Starting at the top of the data and stopping after the line that has "coord(606,171)", swap every "screenshot" for "screen capture" and change nothing else.
— start of Provided records —
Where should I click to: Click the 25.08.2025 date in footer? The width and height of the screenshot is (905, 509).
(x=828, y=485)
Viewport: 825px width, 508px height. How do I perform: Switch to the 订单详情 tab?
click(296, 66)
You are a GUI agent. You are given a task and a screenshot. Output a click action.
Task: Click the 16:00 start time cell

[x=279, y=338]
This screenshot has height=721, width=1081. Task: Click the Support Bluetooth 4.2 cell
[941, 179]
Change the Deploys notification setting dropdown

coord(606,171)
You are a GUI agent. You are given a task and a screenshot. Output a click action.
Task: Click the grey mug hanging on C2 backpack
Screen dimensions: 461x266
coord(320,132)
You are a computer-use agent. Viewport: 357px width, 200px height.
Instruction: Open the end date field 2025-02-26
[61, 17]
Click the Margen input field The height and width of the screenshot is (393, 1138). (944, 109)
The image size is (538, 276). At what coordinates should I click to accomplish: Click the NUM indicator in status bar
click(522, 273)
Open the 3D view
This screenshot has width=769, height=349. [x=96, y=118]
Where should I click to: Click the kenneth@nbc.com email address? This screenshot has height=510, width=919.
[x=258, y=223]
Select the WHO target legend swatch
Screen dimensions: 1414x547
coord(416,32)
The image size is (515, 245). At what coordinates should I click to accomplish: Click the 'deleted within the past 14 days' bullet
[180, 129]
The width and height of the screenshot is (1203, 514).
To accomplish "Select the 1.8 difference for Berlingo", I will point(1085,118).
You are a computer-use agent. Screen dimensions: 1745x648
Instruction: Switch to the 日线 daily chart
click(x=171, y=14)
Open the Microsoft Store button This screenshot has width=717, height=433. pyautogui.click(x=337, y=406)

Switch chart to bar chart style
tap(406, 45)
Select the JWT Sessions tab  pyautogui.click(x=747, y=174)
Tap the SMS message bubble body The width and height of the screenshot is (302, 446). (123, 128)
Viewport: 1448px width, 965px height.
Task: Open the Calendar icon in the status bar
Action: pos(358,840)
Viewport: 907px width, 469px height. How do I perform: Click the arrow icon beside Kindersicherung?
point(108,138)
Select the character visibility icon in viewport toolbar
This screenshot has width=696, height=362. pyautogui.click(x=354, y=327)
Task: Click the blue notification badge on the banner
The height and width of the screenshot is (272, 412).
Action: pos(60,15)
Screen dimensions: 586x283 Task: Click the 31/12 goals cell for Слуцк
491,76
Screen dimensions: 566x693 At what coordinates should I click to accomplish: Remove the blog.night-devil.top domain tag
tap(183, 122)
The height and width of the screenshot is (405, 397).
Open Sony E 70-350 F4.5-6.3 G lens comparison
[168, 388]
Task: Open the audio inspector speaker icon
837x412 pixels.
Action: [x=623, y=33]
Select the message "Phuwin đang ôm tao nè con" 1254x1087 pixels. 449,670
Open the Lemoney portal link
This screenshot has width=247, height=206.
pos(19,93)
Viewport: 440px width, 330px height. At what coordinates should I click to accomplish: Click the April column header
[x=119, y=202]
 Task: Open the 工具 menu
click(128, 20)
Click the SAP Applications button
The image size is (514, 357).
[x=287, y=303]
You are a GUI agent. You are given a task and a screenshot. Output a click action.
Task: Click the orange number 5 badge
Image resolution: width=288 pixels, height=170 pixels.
— end of Provided records —
→ Answer below:
Where should I click to: Click the 25.08.2025 date in footer? The width and height of the screen capture is (905, 509).
(x=828, y=485)
Viewport: 825px width, 508px height. How do I perform: Switch to the 订单详情 tab?
click(296, 66)
You are a GUI agent. You are given a task and a screen capture. Output a click action.
Task: Click the 16:00 start time cell

[x=279, y=338]
This screen capture has height=721, width=1081. Task: Click the Support Bluetooth 4.2 cell
[941, 179]
Change the Deploys notification setting dropdown

coord(606,171)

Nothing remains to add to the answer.